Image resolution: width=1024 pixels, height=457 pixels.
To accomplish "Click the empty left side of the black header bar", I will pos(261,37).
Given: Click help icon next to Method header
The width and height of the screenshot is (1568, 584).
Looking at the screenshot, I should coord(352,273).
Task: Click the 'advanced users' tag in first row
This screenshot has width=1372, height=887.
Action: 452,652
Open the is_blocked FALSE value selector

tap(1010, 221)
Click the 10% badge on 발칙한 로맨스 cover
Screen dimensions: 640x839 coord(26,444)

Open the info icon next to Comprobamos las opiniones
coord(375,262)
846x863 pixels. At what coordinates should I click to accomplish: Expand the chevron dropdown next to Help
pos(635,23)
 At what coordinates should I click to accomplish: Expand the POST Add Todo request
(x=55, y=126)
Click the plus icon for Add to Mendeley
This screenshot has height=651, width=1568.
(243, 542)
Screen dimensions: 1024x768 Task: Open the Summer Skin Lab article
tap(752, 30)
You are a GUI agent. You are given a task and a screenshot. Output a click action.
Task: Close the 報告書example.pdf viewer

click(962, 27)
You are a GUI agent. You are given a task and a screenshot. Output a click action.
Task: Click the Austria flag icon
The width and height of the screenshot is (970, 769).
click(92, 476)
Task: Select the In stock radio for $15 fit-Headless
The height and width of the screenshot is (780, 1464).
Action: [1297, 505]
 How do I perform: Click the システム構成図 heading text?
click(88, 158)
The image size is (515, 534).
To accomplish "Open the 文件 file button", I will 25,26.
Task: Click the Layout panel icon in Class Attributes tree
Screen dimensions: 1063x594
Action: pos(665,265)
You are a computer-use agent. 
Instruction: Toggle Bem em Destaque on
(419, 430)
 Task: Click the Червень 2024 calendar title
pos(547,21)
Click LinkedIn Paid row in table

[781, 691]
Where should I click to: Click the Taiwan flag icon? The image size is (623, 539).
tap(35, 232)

> Exercise directions:
Could you reproduce every record exactly as written?

> Answer for the task:
Image resolution: width=1024 pixels, height=457 pixels.
To accomplish "Click the empty left side of the black header bar", I will pos(261,37).
Given: Click help icon next to Method header
The width and height of the screenshot is (1568, 584).
Looking at the screenshot, I should coord(352,273).
Task: Click the 'advanced users' tag in first row
This screenshot has width=1372, height=887.
Action: 452,652
Open the is_blocked FALSE value selector

tap(1010, 221)
Click the 10% badge on 발칙한 로맨스 cover
Screen dimensions: 640x839 coord(26,444)

Open the info icon next to Comprobamos las opiniones
coord(375,262)
846x863 pixels. At what coordinates should I click to accomplish: Expand the chevron dropdown next to Help
pos(635,23)
 At what coordinates should I click to accomplish: Expand the POST Add Todo request
(x=55, y=126)
Click the plus icon for Add to Mendeley
This screenshot has height=651, width=1568.
(243, 542)
Screen dimensions: 1024x768 Task: Open the Summer Skin Lab article
tap(752, 30)
You are a GUI agent. You are given a task and a screenshot. Output a click action.
Task: Close the 報告書example.pdf viewer

click(962, 27)
You are a GUI agent. You are given a task and a screenshot. Output a click action.
Task: Click the Austria flag icon
The width and height of the screenshot is (970, 769).
click(92, 476)
Task: Select the In stock radio for $15 fit-Headless
The height and width of the screenshot is (780, 1464).
Action: [1297, 505]
 How do I perform: Click the システム構成図 heading text?
click(88, 158)
The image size is (515, 534).
To accomplish "Open the 文件 file button", I will 25,26.
Task: Click the Layout panel icon in Class Attributes tree
Screen dimensions: 1063x594
Action: pos(665,265)
You are a computer-use agent. 
Instruction: Toggle Bem em Destaque on
(419, 430)
 Task: Click the Червень 2024 calendar title
pos(547,21)
Click LinkedIn Paid row in table

[781, 691]
Where should I click to: Click the Taiwan flag icon? The image size is (623, 539).
tap(35, 232)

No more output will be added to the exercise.